**TRY IT**
Among the records below, find each line that includes the string "screenshot" and copy it.

Pixel coordinate grounding data

────────────────────────────────────────

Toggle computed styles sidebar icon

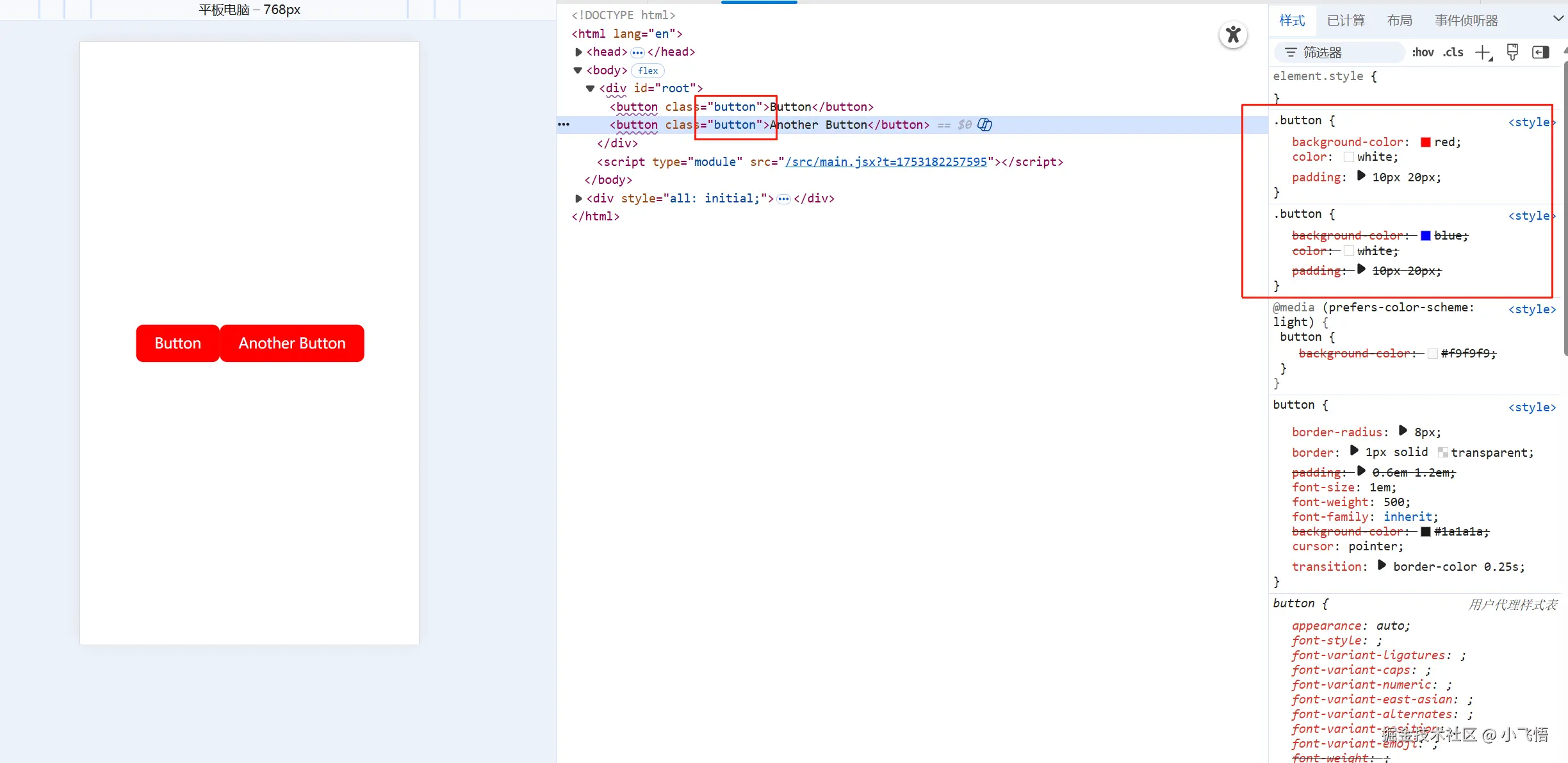click(x=1540, y=53)
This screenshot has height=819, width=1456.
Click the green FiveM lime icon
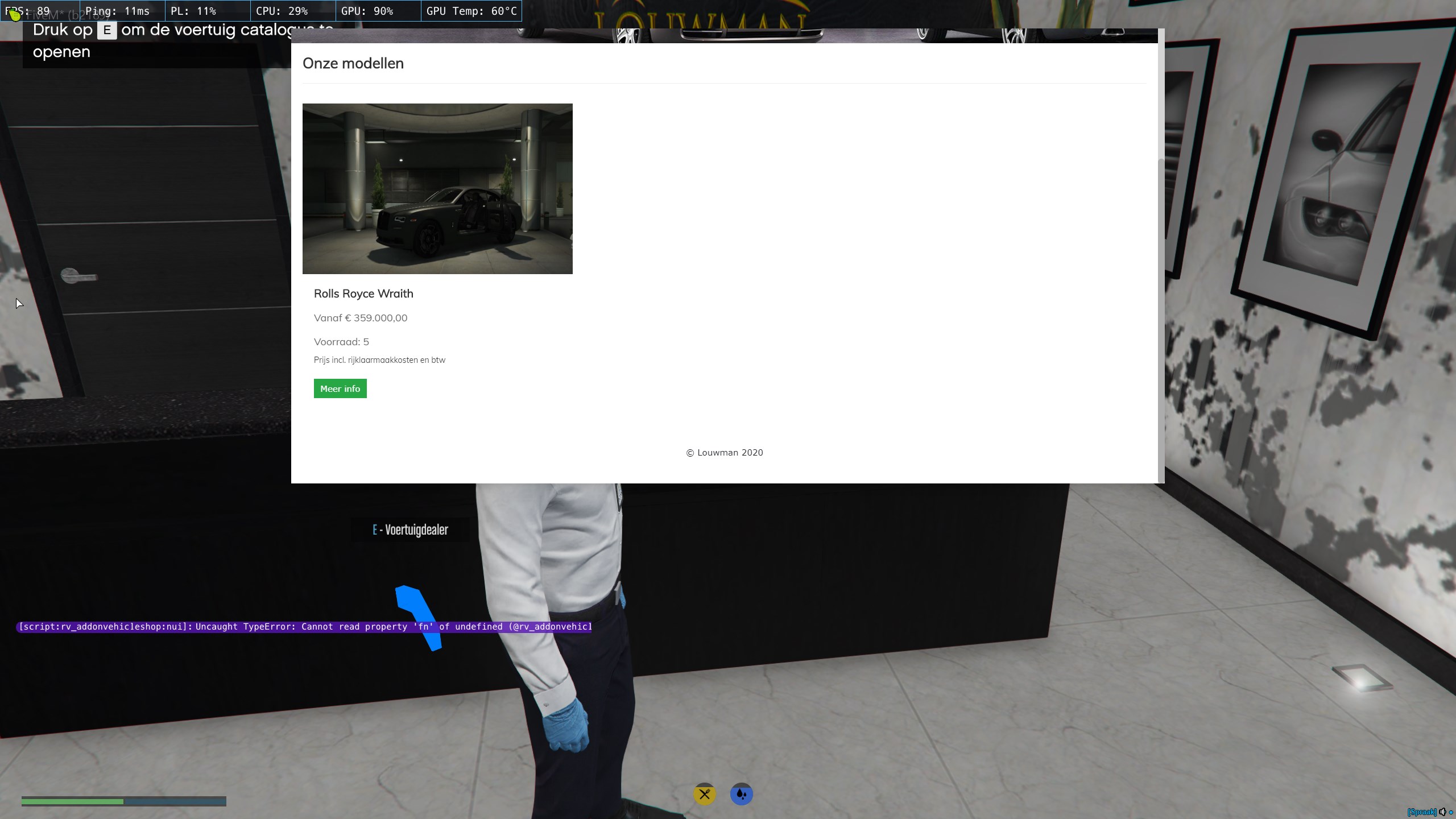point(15,15)
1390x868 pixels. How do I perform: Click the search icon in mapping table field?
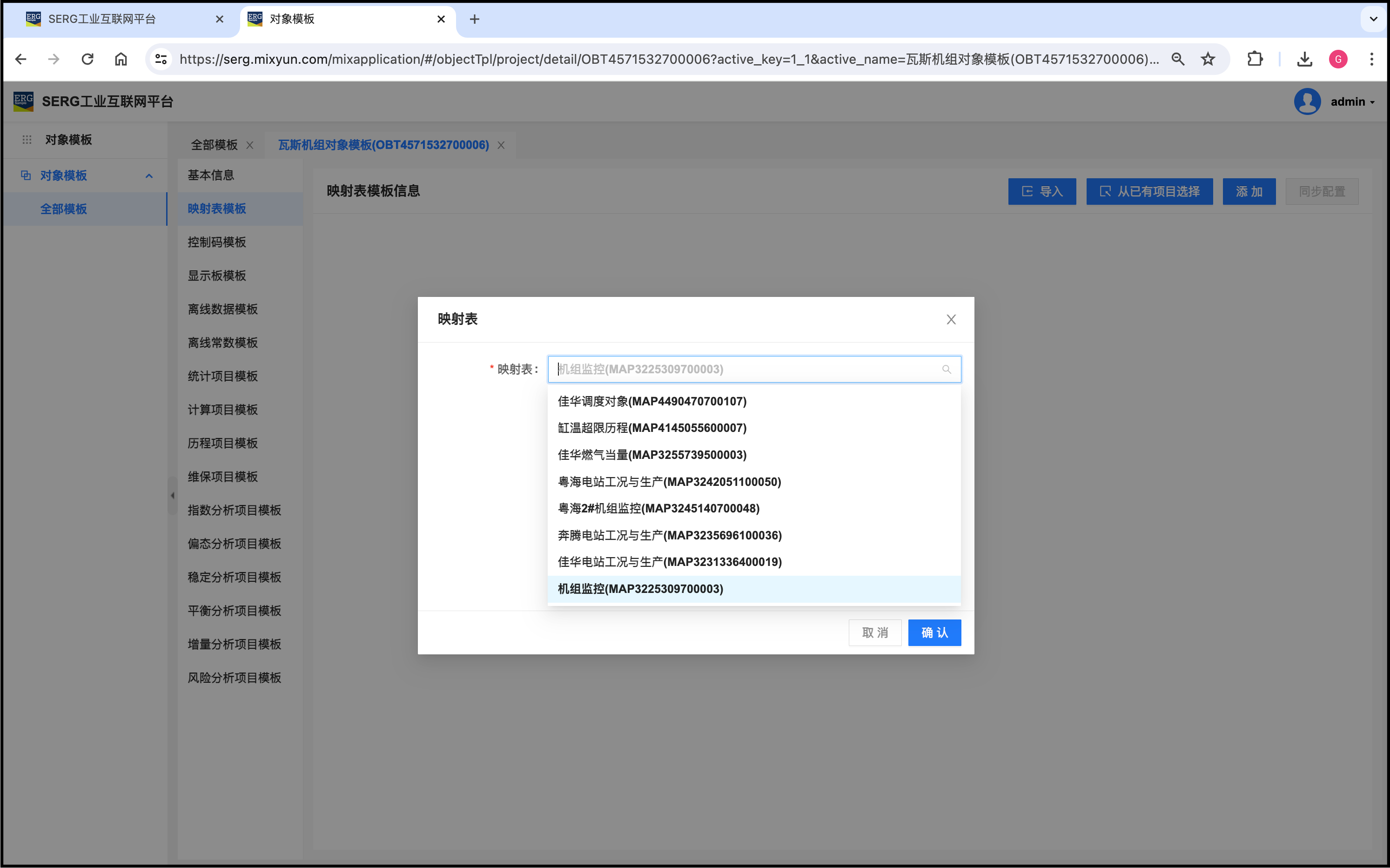tap(946, 369)
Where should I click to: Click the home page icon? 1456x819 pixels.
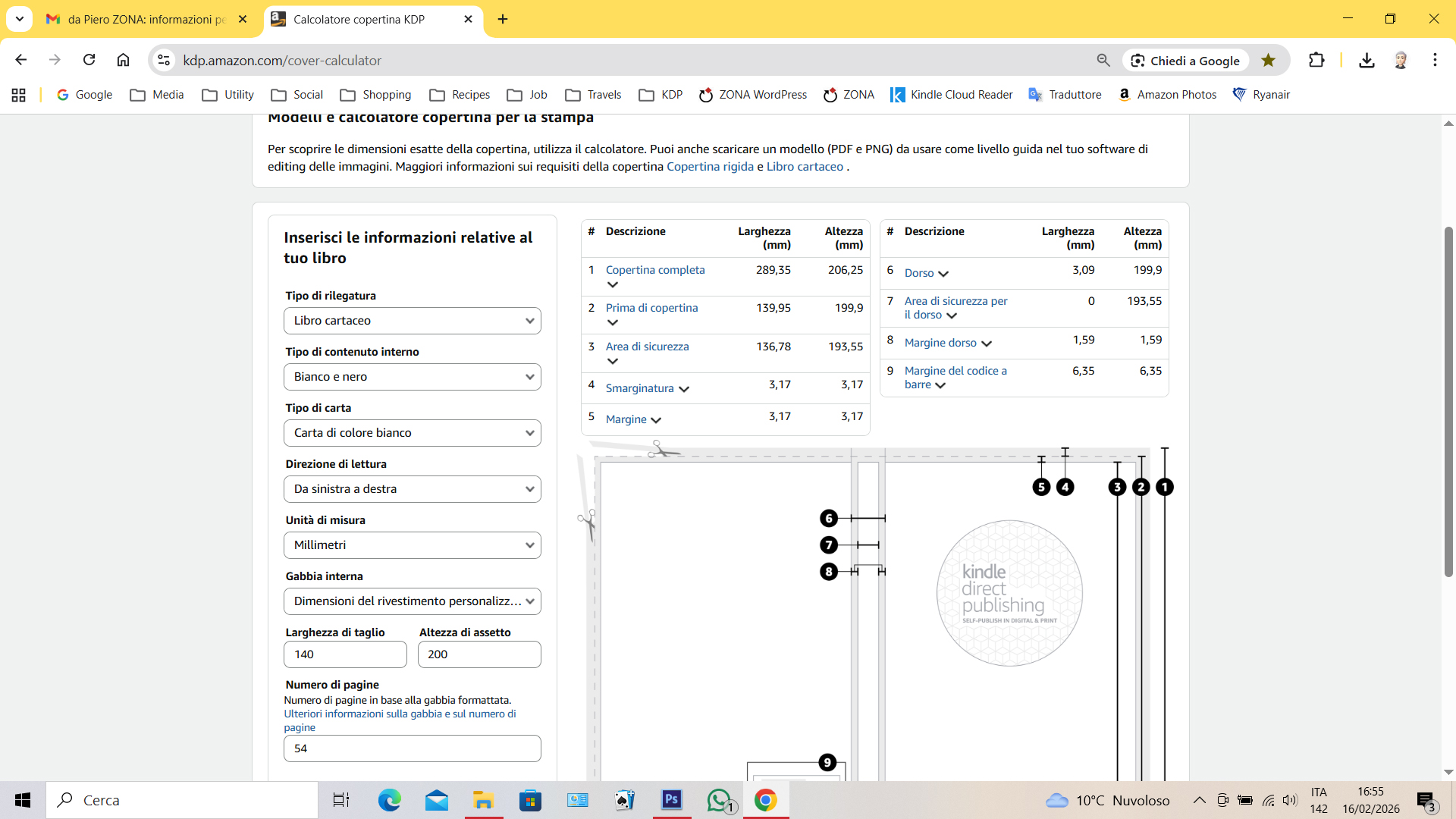point(123,60)
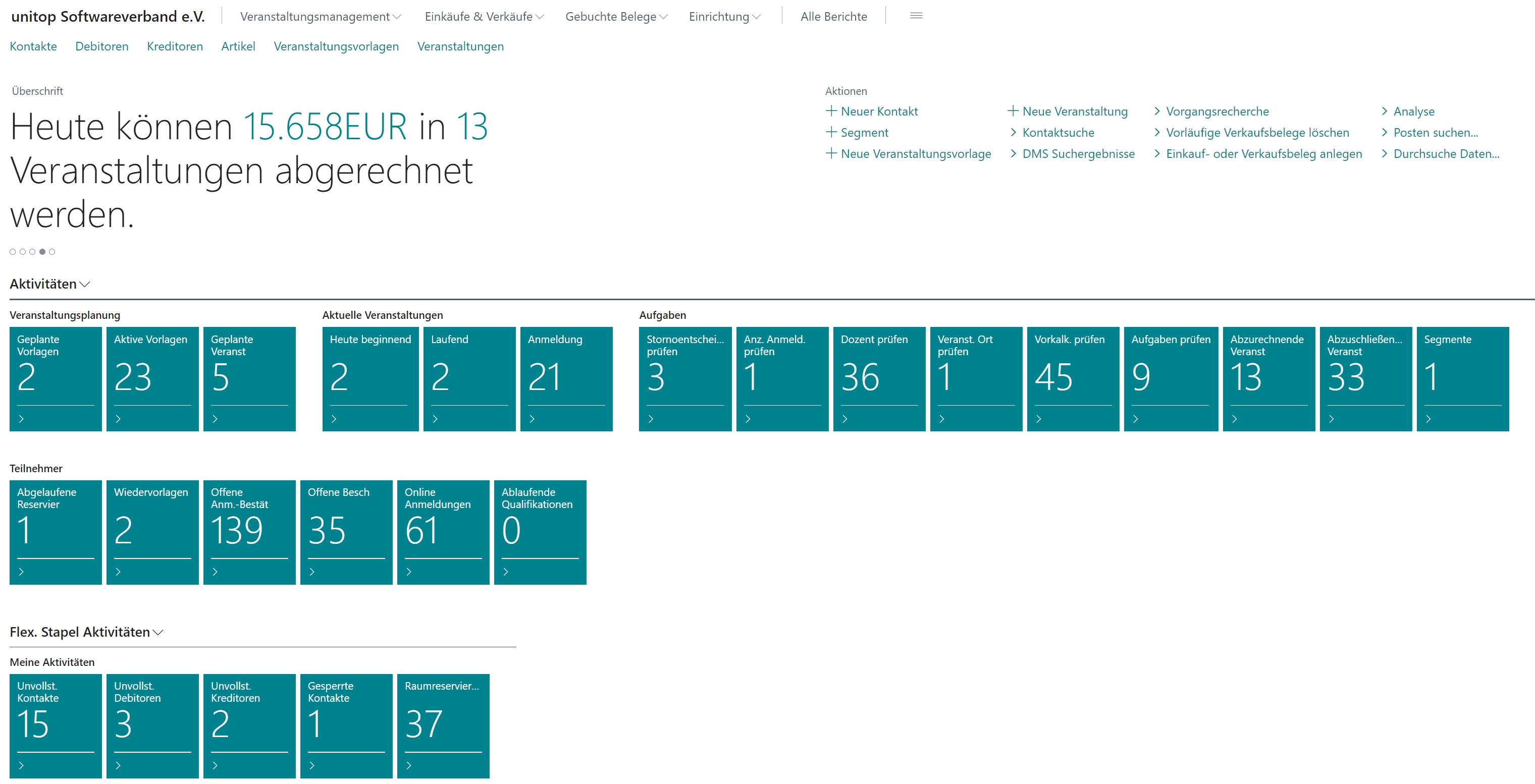Click chevron icon beside Analyse action
The image size is (1535, 784).
pyautogui.click(x=1384, y=111)
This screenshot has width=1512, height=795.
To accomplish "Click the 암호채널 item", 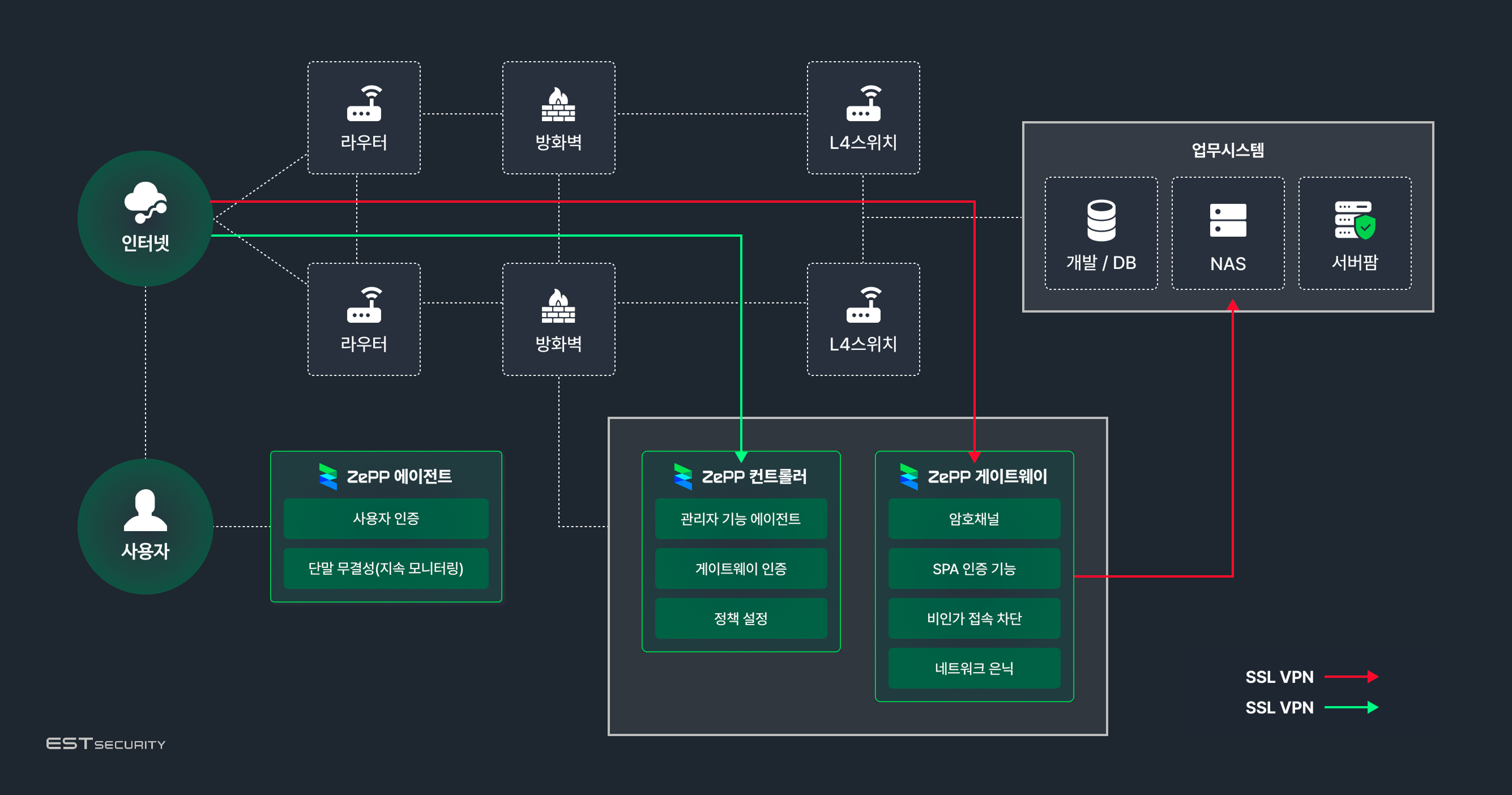I will 974,519.
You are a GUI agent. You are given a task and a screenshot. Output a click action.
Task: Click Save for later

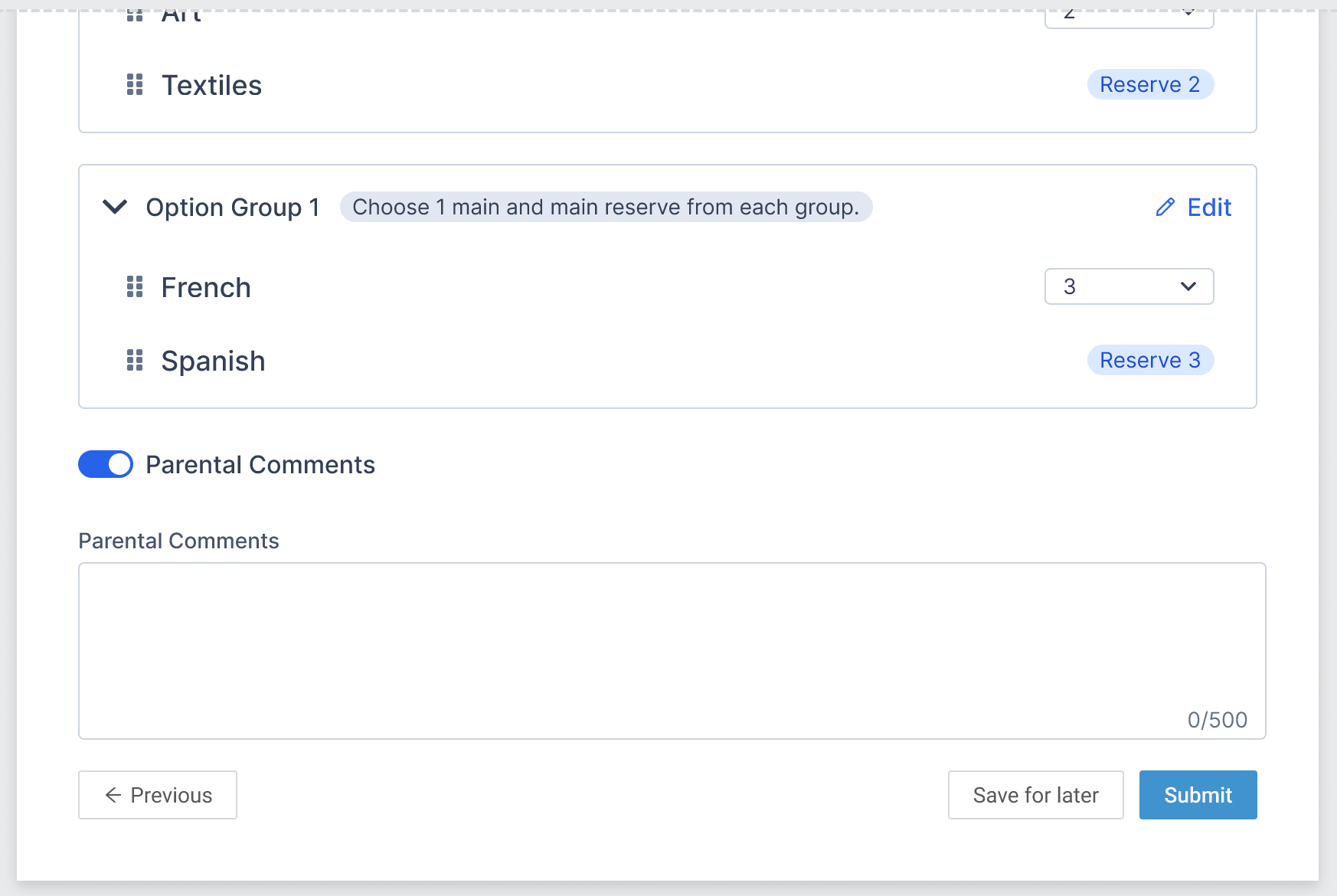coord(1035,795)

────────────────────────────────────────

**SOLUTION**
This screenshot has height=819, width=1456.
This screenshot has width=1512, height=795.
You are a GUI agent. You are given a task and a screenshot. Output a click action.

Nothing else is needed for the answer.